It's SO Cold War. I hadn't seen this film for years and I'd forgotten how dramatic it is - Ernest Borgnine as the Russian double agent, Patrick McGoohan as the cool, cool British spy, Rock Hudson as the hunky all-American submarine captain. There's sabotage, confrontation, and a million Cold War metaphors out on the ice bergs. The film opens with a satellite initiating a burn to bring it into the atmosphere, where it falls with its precious cargo of high-resolution film showing both US and USSR military installations. (I won't spoil the end if you feel inclined to go out and get it).
The North Pole is a good place to develop Cold War metaphors, of course, but it made me think of other things too. The International Geophysical Year of 1957-58, when the superpowers engaged in a race to be first in orbit, was a follow-up to the International Polar Year.
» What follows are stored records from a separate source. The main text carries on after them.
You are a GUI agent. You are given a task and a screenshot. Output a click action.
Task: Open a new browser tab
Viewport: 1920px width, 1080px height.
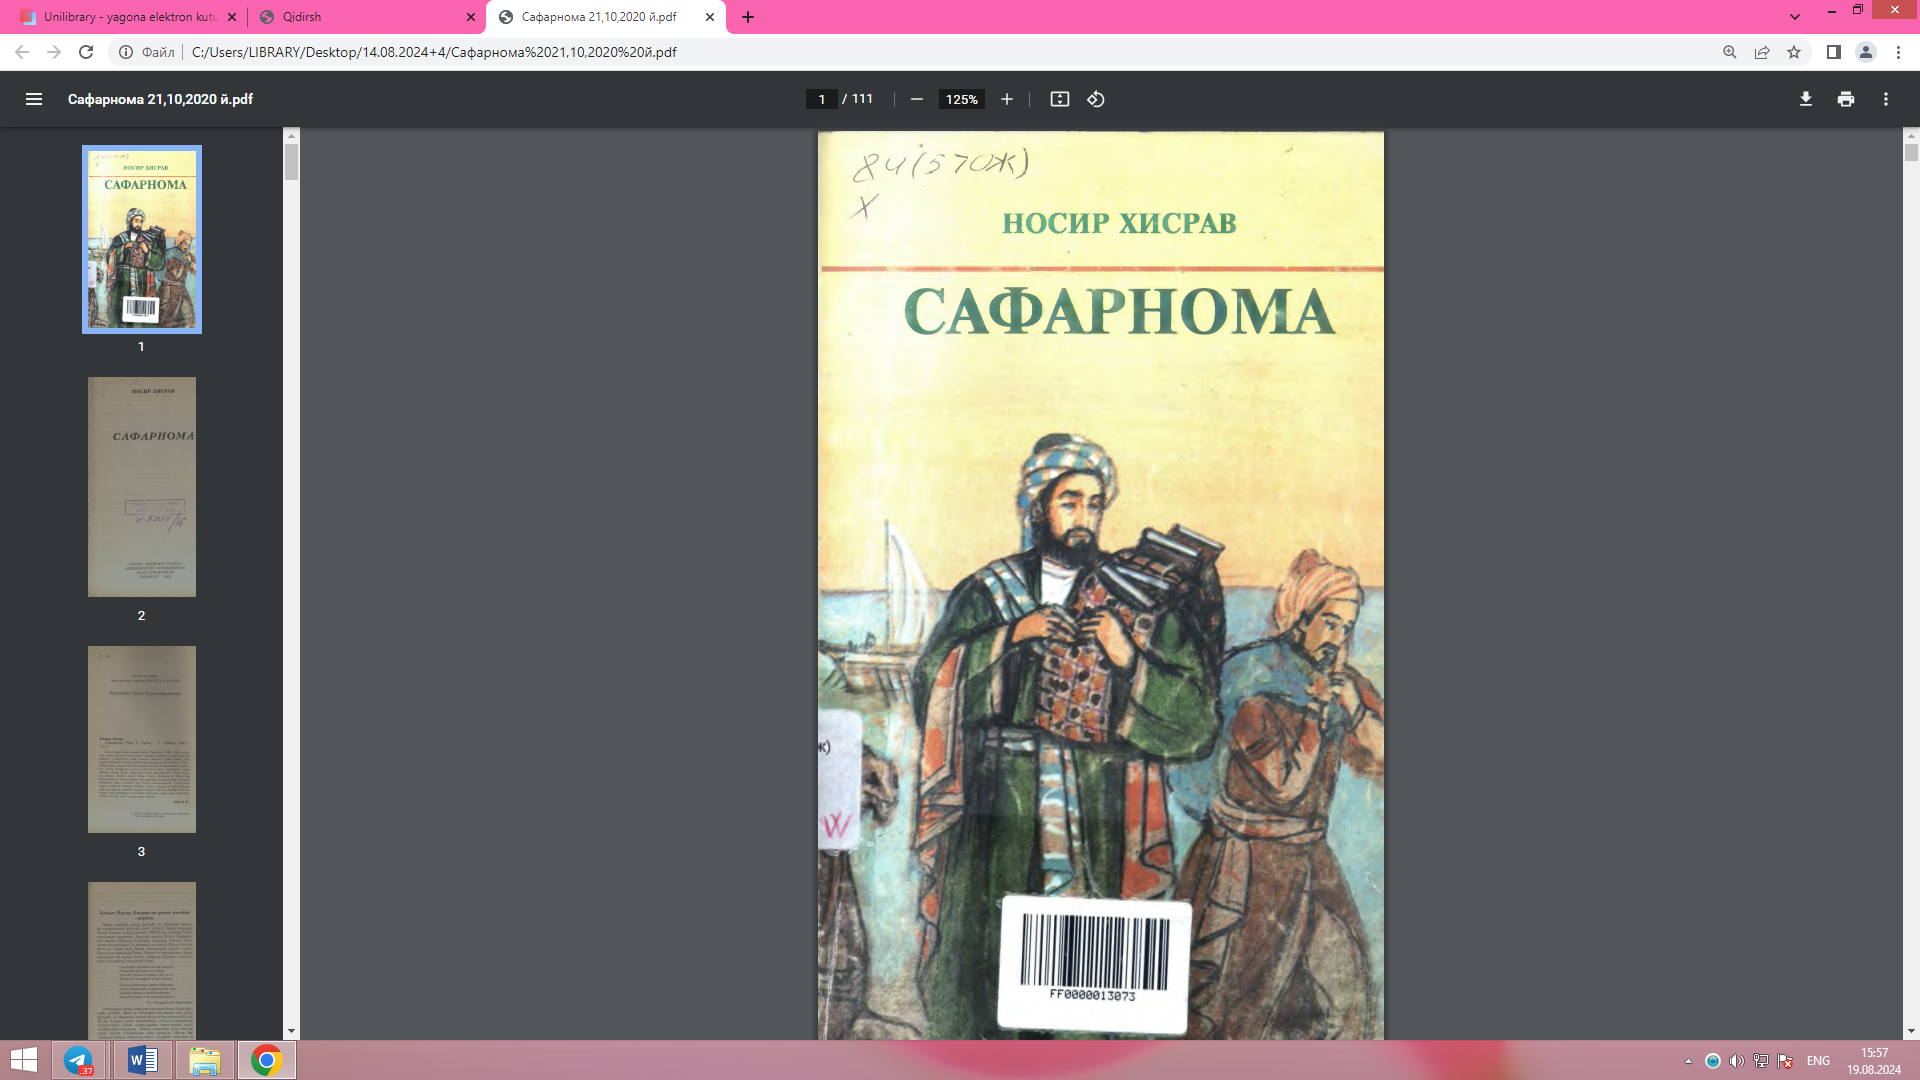[x=748, y=17]
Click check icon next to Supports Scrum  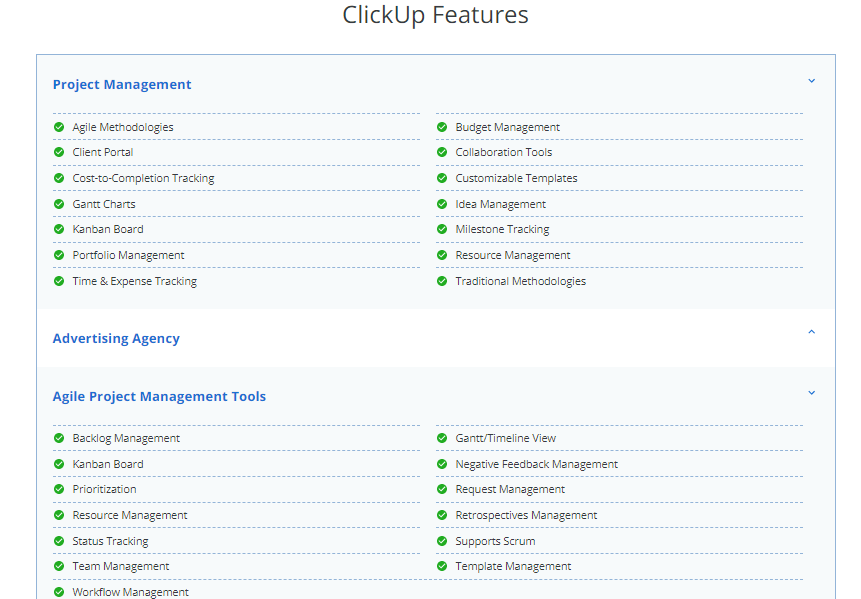(442, 541)
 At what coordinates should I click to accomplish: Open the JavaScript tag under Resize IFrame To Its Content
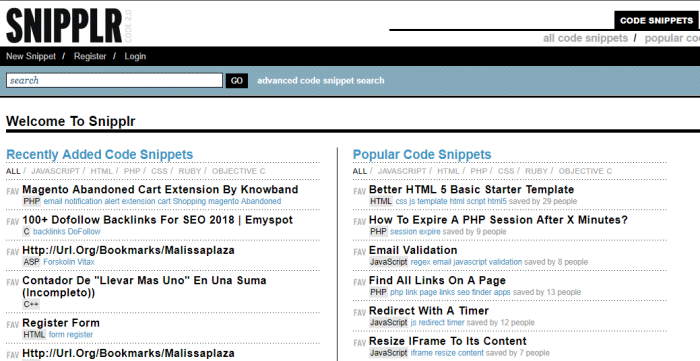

I can't remember the exact date but it was 1920s or 1880s. So it's quite likely that the eponymous Ice Station Zebra, a British polar weather station, was established as part of that international cooperative research effort.
When Sputnik 1 was launched, by necessity it overpassed foreign airspace - or post-atmosphere space - I'm sure there's a correct legal term - and established by fiat a convention whereby orbits are not held to violate international conventions on sovereignty. Aeroplane intrusions in foreign airspace were a matter of conflict long after satellites on both sides were performing surveillance with immunity.
Ice Station Zebra rocks! (And you gotta love an opportunity to use the word 'eponymous' .....).